When her two suitors, Decio and later Farnace, appear, Aspasia goes at them furiously. She holds back her love until she gets full vengeance on Odenato and finally rules Palmyra. Since Decio wants her to stay, while Farnace wishes her to return to Persia with him, she offers her affections to the one who fulfils her political desires (I/8).198 Herewith, Aspasia makes her private life depended upon her social status, just like Zenobia in the Venetian version of the plot:

Vuoi, ch’io parta? Partirò. (a Far.) / Vuoi ch’io resti? Resterò. (a Dec.) / Ma vendetta, io vò da te. / Vuoi amore? Vuoi tu affetto? / So, che ardir tu chiudi in petto. / So, che in sen tu vanti fe.

Do you want me to leave? I will leave. (to Farnace) / Do you want me to stay?
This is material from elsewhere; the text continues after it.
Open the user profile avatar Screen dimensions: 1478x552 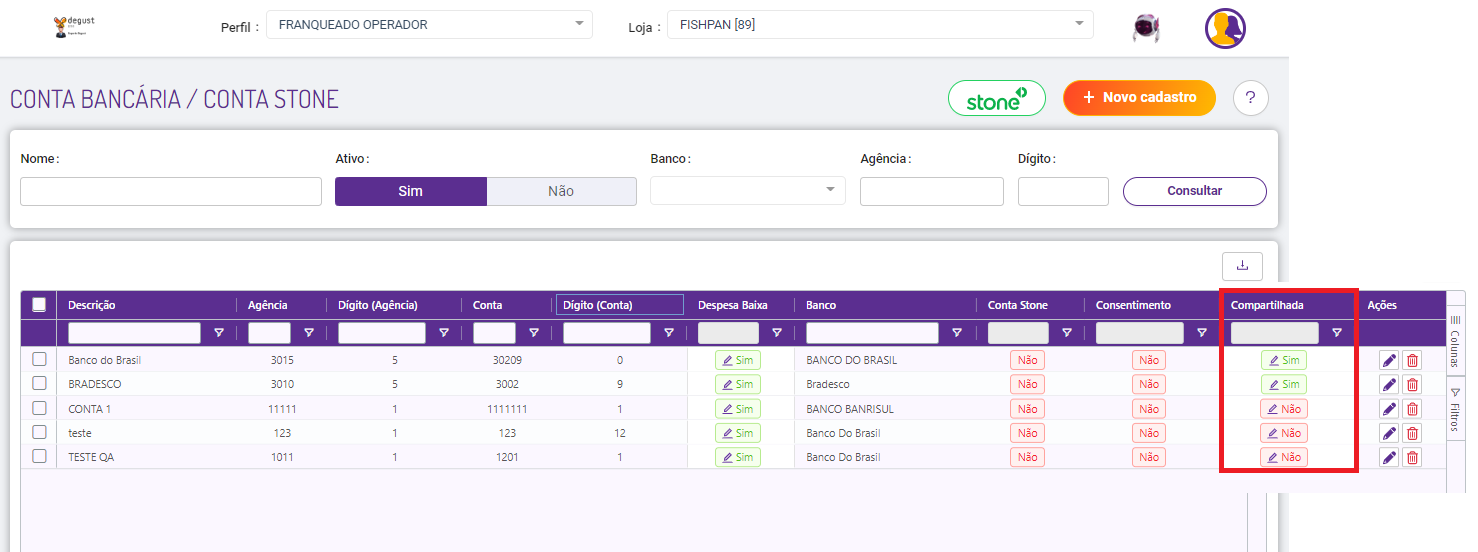click(1225, 28)
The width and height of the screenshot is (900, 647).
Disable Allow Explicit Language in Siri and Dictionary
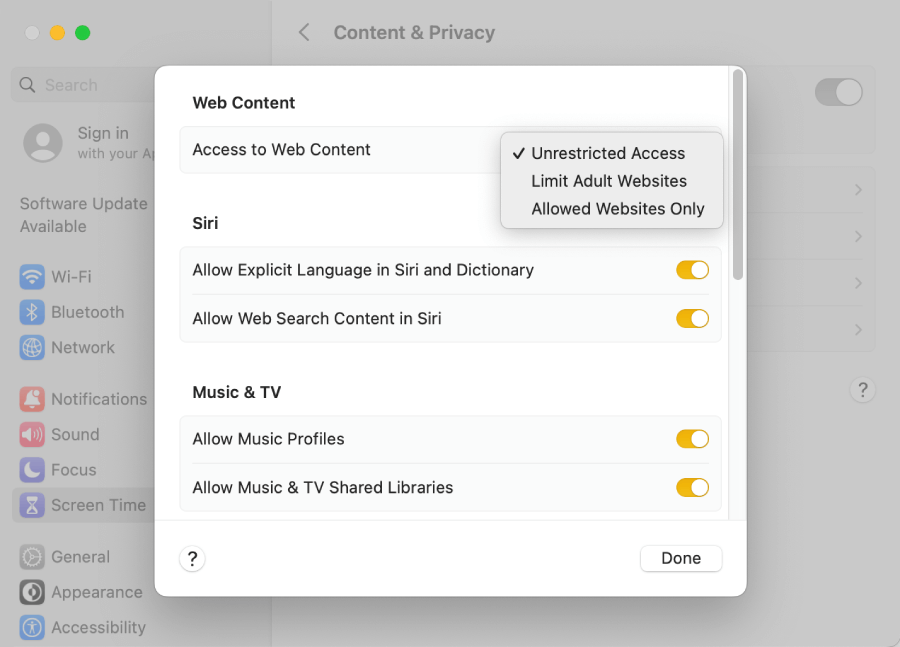coord(692,270)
I will stay. (to Decio) / But revenge, I will invoke you. / Do you want love? Do you want affection? / I know the daring you embosom. / I know that you boast about fidelity in your heart.
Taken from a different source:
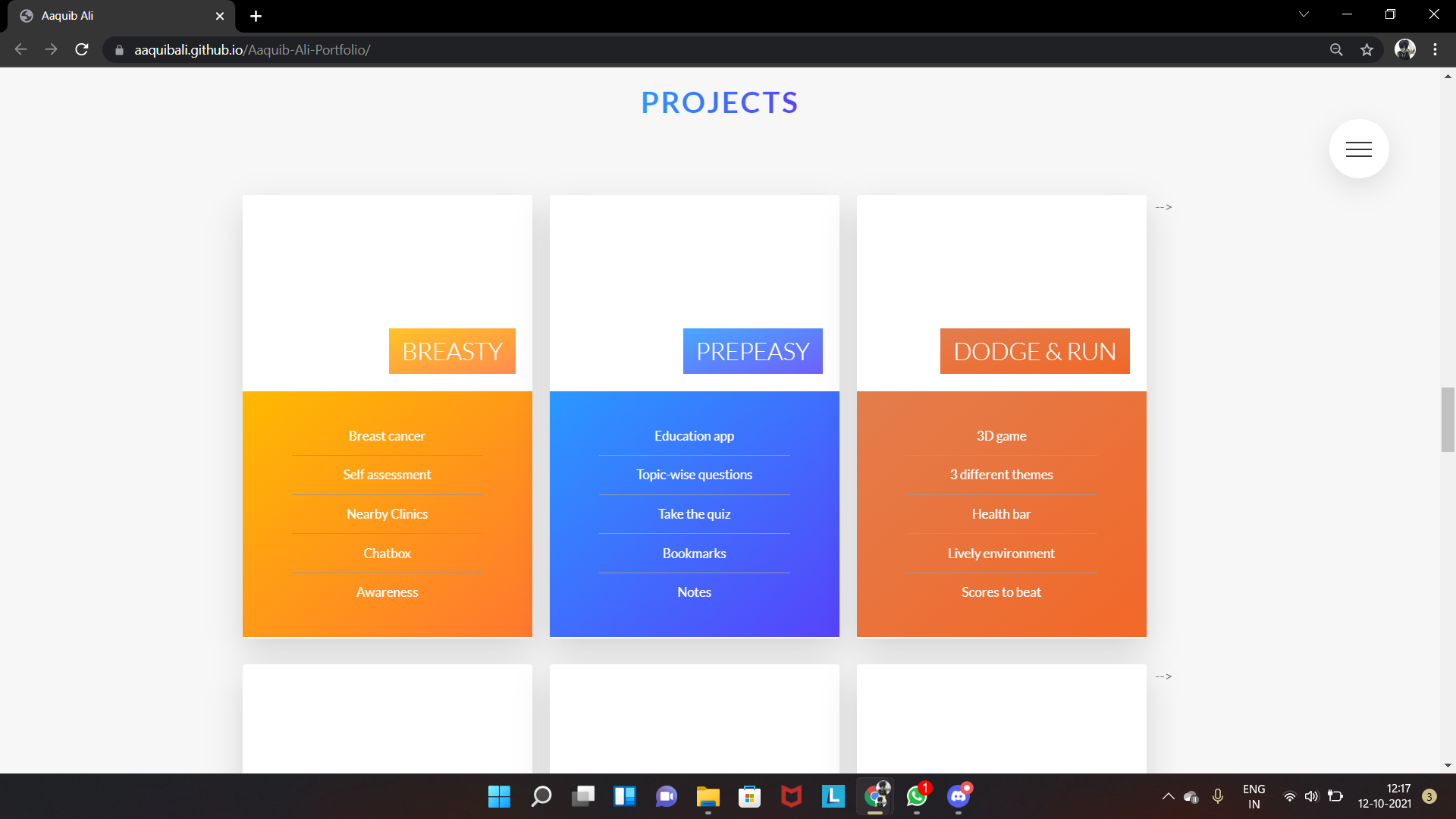Image resolution: width=1456 pixels, height=819 pixels.
Task: Open the Chrome profile avatar
Action: (1404, 49)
At this point in the work Aspasia is on stage since first entering in Act I, scene 6. After ‘Placarti dovresti’, there were recitative dialogues with Farnace and Decio together but no aria. As the next aria is also sung by Aspasia, she rules the stage during a substantial ten-minute long scene. ‘Vuoi ch’io parta’ (I/8; D major, C, Larghetto e cantabile‒Presto), a bravura number, contrasting with the preceding cantabile,199 also does not have a simple da capo form: the A section is made up of two contrasting materials alternating with each other. Two completely diverse musical characters can be heard: for the first part of the text ‒ ‘Vuoi, ch’io parta? Partirò. / Vuoi ch’io resti? Resterò’ ([To Farnace:] ‘Do you want me to leave? I will leave. / [To Decio:] Do you want me to stay? I will stay’) ‒ there is a syllabic aria parlante episode in D major, Larghetto e cantabile (bars 1‒5 and 13‒16), as she addresses each suitor individually. Then, it is suddenly interrupted by the Presto section (bars 6‒13 and 17‒27) ‒ ‘Ma vendetta, io vo da te’ ([To both:] ‘But ←81 | 82→vengeance is what I want from you’). Virtuoso violin idioms occur on the word ‘vendetta’, reaching aʺ four times within three bars (Ex. 2.12).
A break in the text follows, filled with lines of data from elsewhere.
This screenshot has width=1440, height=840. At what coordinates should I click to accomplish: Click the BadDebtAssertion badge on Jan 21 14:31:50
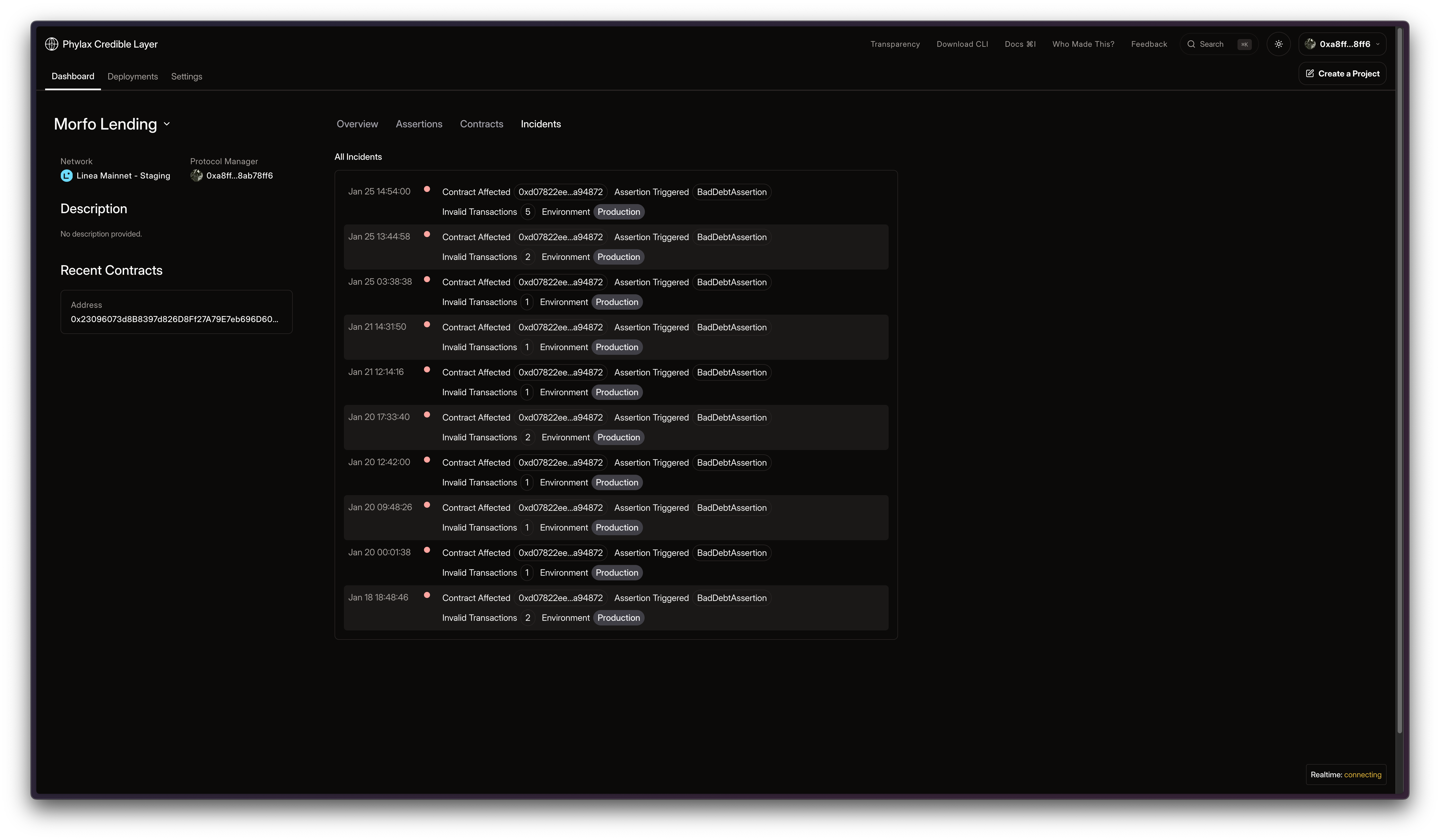pyautogui.click(x=732, y=327)
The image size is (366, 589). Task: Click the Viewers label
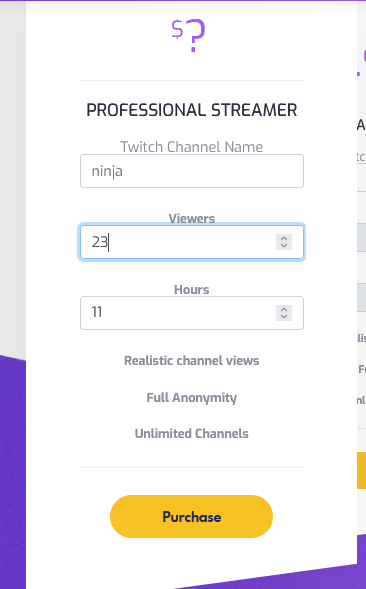[x=192, y=218]
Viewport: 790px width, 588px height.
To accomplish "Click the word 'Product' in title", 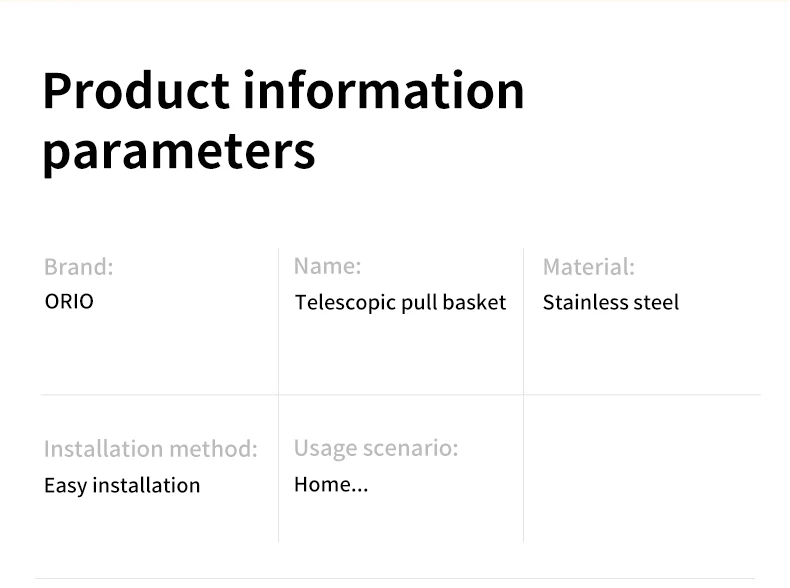I will [x=136, y=90].
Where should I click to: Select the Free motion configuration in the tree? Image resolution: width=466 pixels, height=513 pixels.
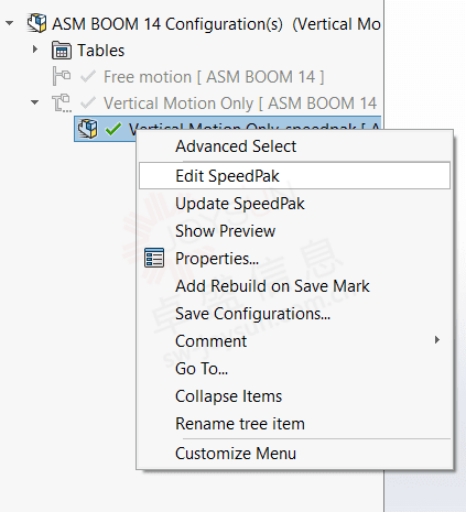[x=214, y=77]
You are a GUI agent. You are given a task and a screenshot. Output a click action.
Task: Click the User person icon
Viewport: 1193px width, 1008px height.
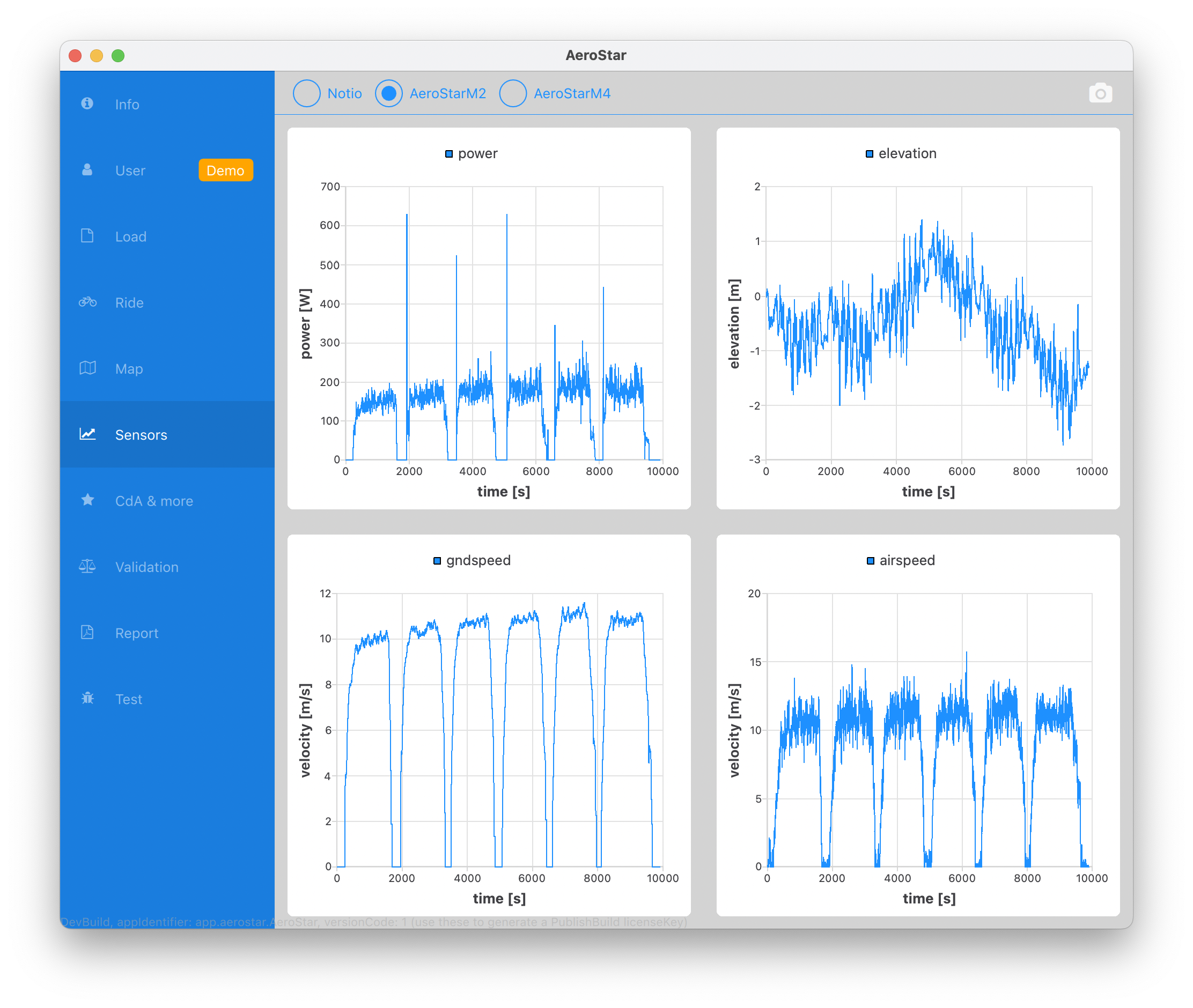point(87,170)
Example 2.12 Section A2 of ‘Vuoi ch’io parta?’, bars 14–25, vocal part

In the first measure of the introductory ritornello (Ex. 2.13), the violins show the different themes by creating interference rhythmically: the dotted semiquavers and ornamental demisemiquavers against the semiquaver-triplets may represent Aspasia’s unbalanced and undecided feelings towards the two men (which one is to leave and which one to stay), versus the only thing she surely wants: to take revenge.

The vocal part and bass are stuck together in a complimentary fashion, while motivically they are mirroring each other. The prevalent dotted octave-leap motif on a‒A in the bass is recurrent in the soprano part on aʺ‒a′ both in the Largo (bars 15‒16) and in the Presto sections (bars 16 and 23), making the artistic ‘patchwork’ coherent. This frequent occurrence of aʺ, many times on metrical accents connected with large leaps, is very informative about Strada’s ←82 | 83→vocal flexibility and agility. It also indicates just how surely and easily her voice could move within the upper register, where she felt comfortable and secure.